::: Extracted entries
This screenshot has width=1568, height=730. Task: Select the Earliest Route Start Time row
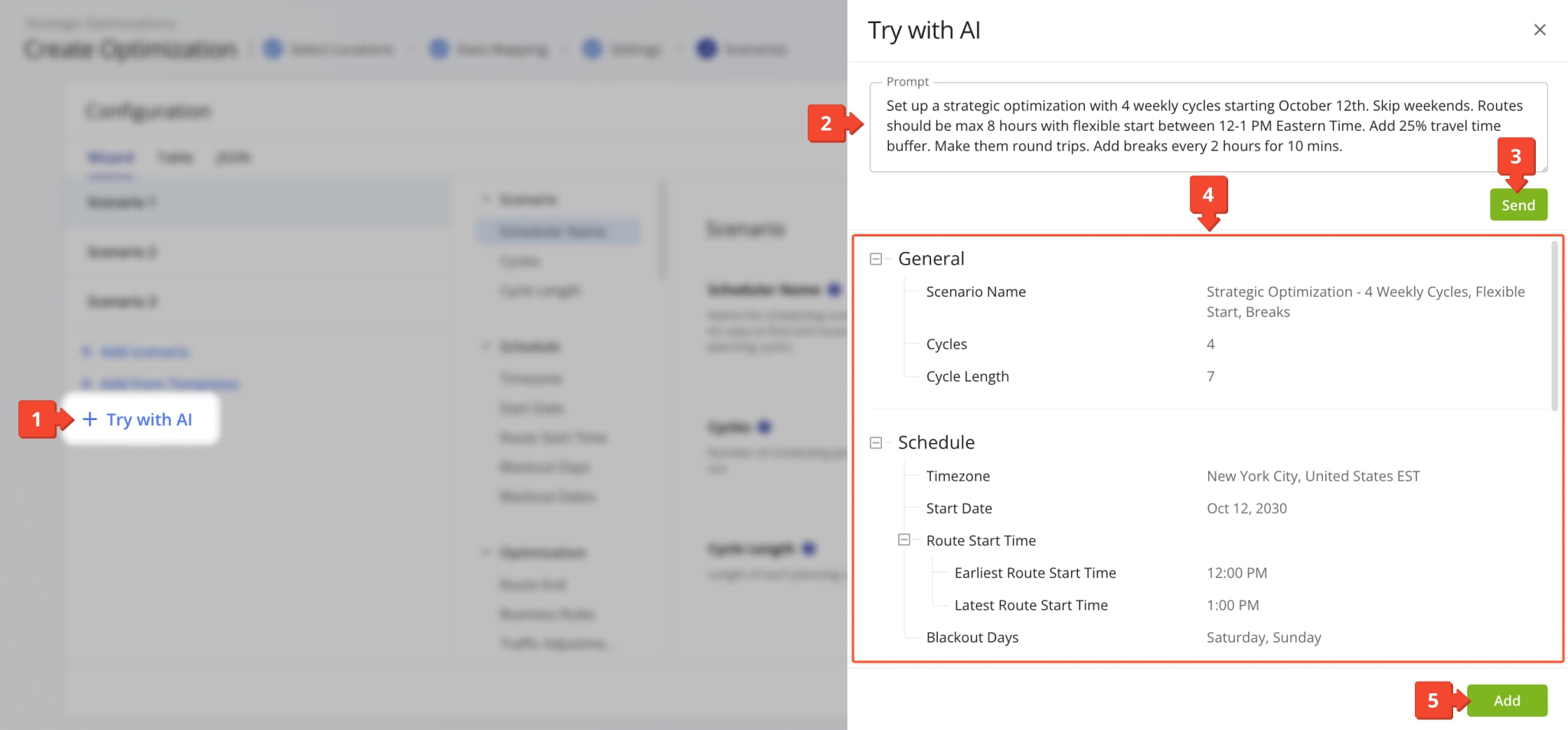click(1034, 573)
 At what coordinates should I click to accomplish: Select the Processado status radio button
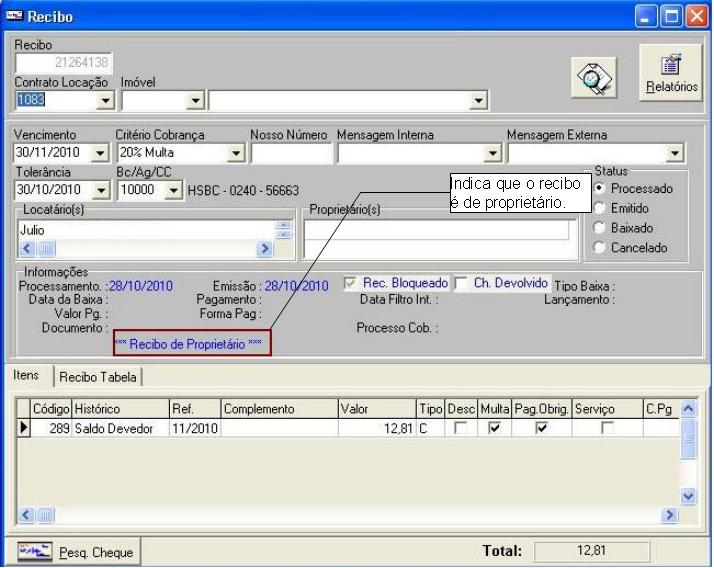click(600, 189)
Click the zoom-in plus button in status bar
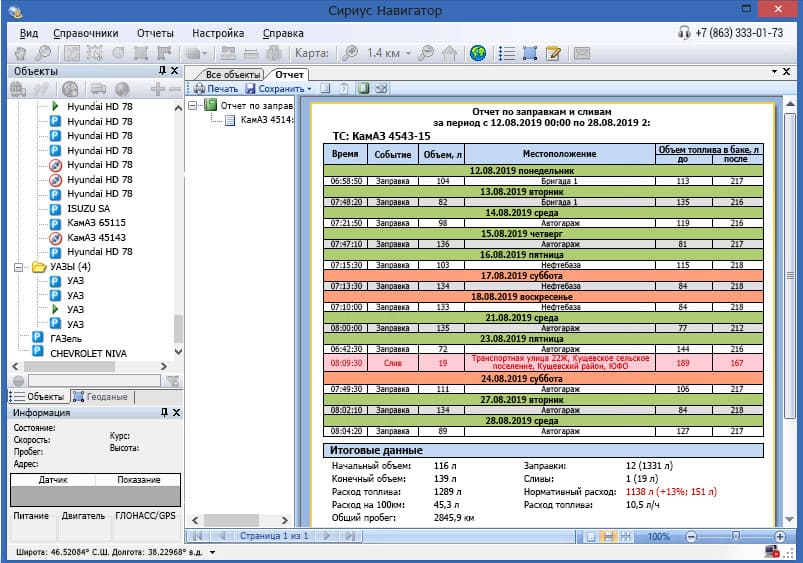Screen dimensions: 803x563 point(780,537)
::::::
::: Extracted entries
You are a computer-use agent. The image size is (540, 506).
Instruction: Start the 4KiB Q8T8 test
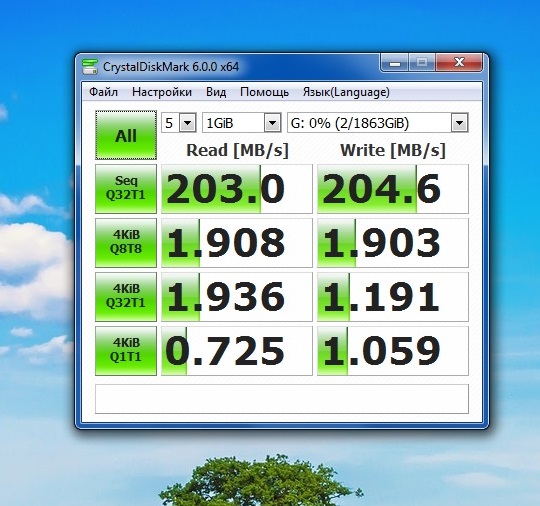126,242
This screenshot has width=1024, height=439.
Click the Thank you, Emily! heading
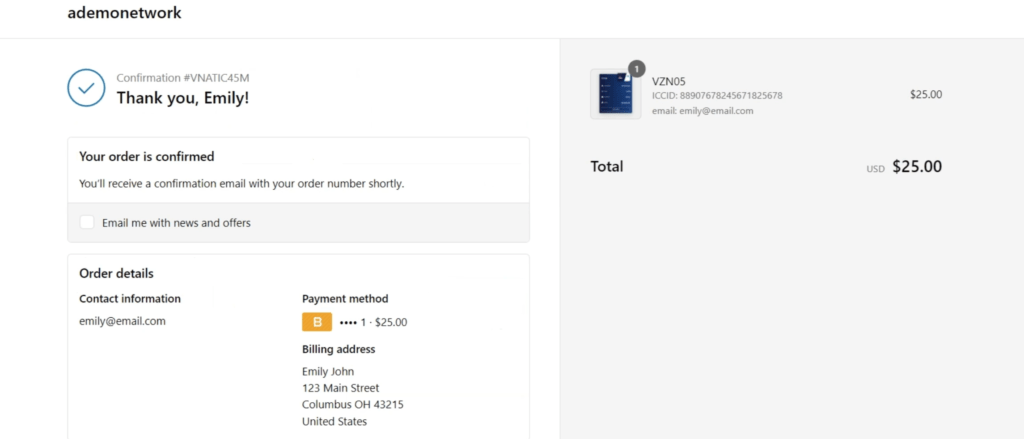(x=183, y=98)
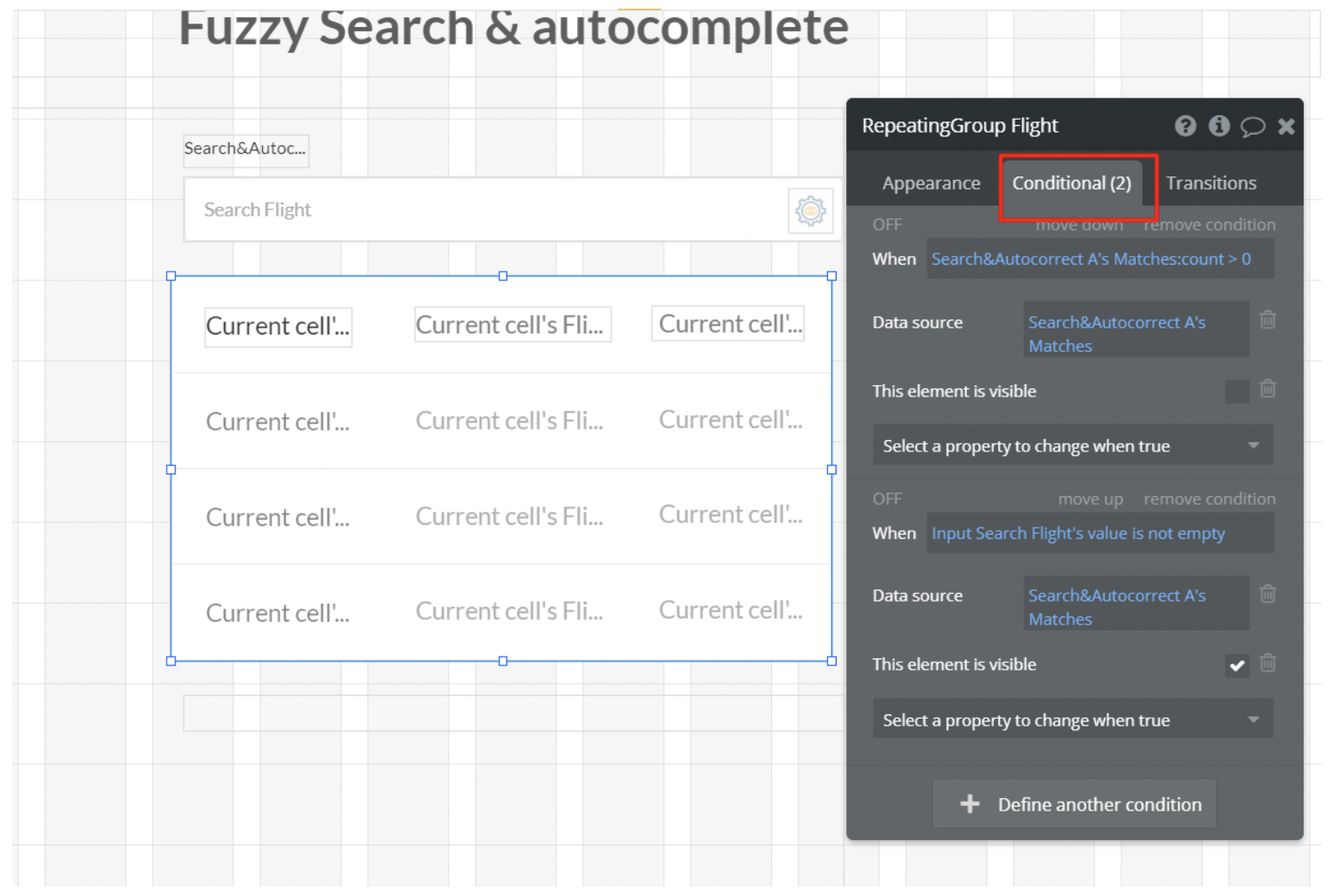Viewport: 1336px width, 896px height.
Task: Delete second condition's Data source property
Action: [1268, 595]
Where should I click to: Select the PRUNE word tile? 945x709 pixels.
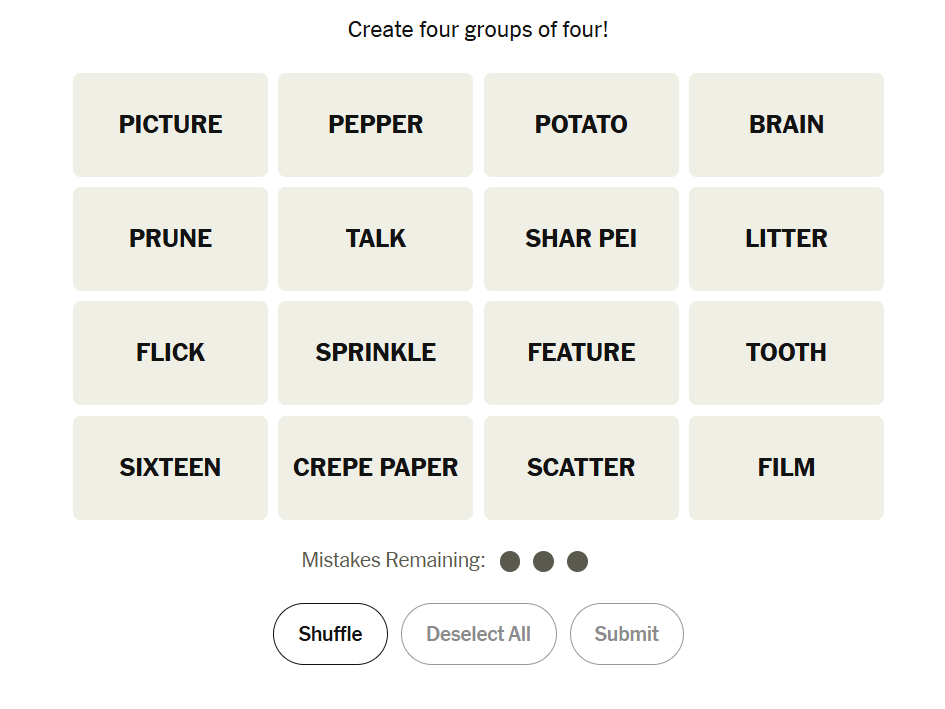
::::::
::: Extracted entries
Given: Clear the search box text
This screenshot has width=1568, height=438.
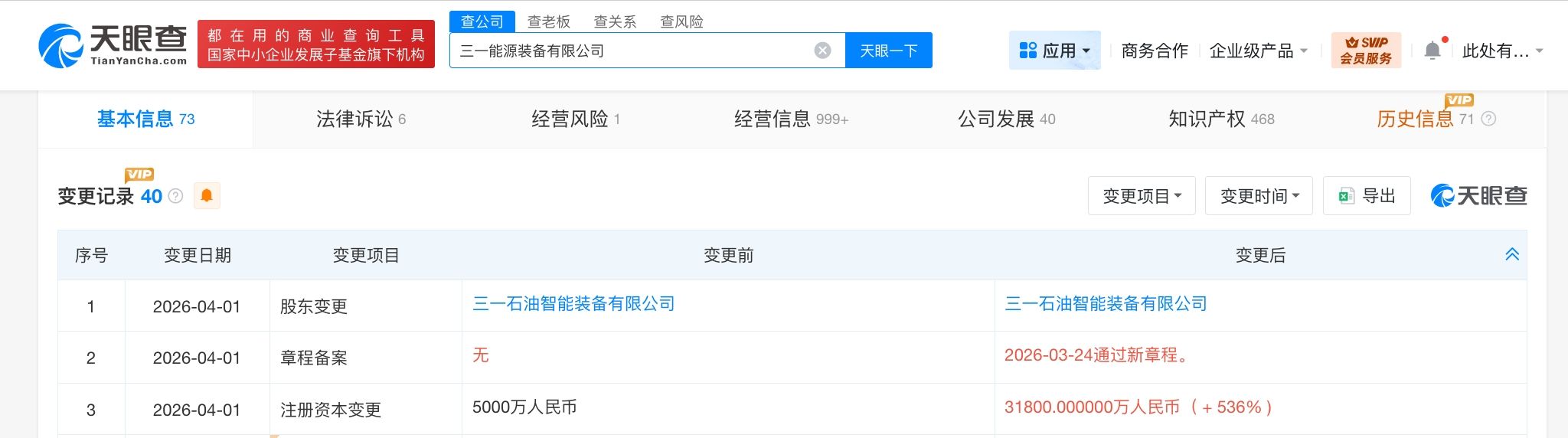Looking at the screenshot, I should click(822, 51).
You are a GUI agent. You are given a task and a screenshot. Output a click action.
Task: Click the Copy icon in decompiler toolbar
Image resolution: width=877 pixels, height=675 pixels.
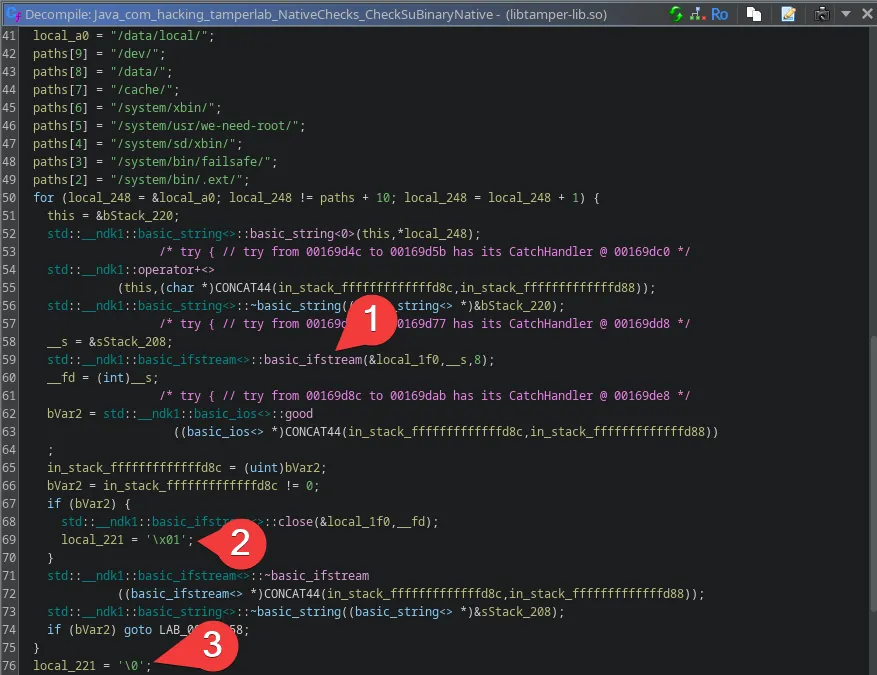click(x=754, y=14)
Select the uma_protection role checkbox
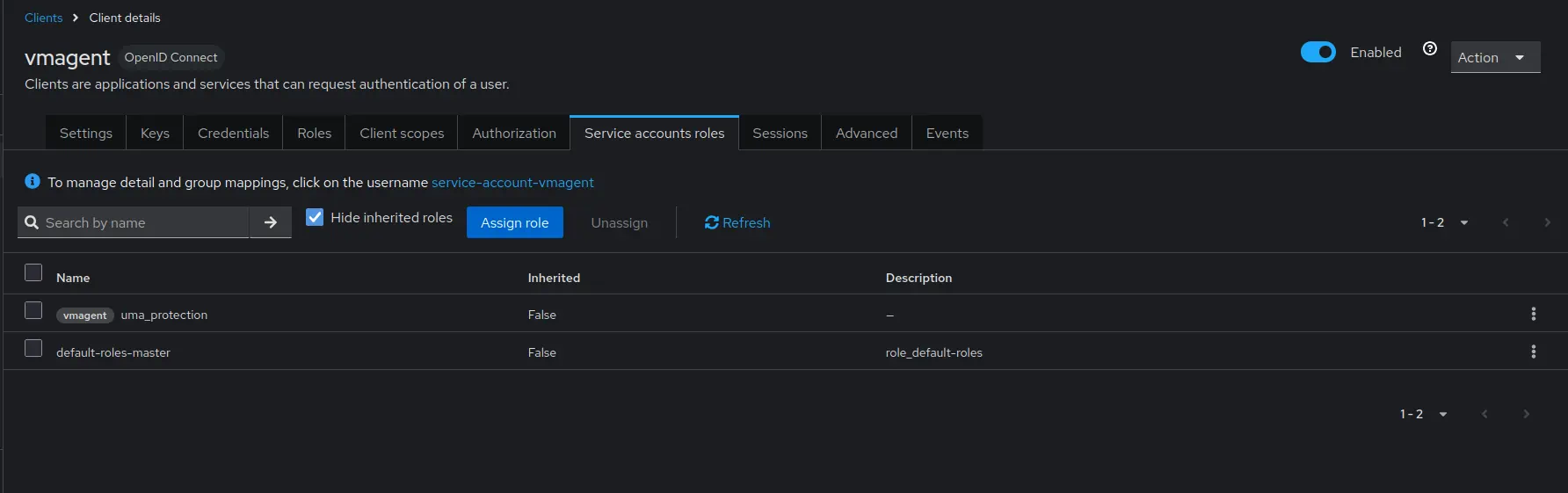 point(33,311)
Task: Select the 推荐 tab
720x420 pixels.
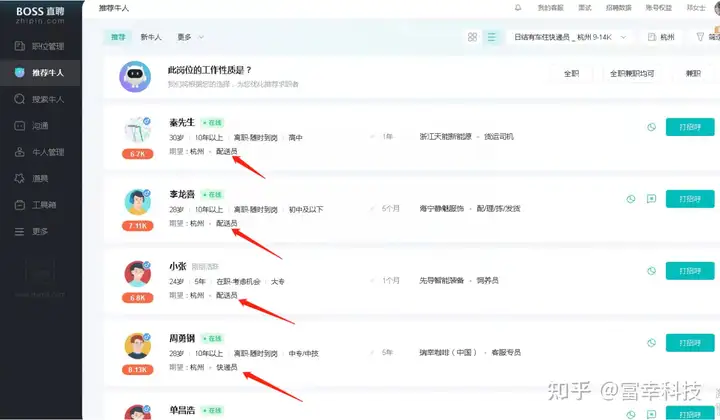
::::::
What the task requires
Reproduce the records above exactly, but only from the line with "This screenshot has width=1024, height=439." up to and including the line with "Where should I". Leave the pictures out.

Answer box
This screenshot has width=1024, height=439.
Click the Thank you, Emily! heading
(x=183, y=98)
Viewport: 1336px width, 896px height.
Task: Delete second condition's Data source property
Action: [1268, 595]
Where should I click to: Select the PRUNE word tile? 945x709 pixels.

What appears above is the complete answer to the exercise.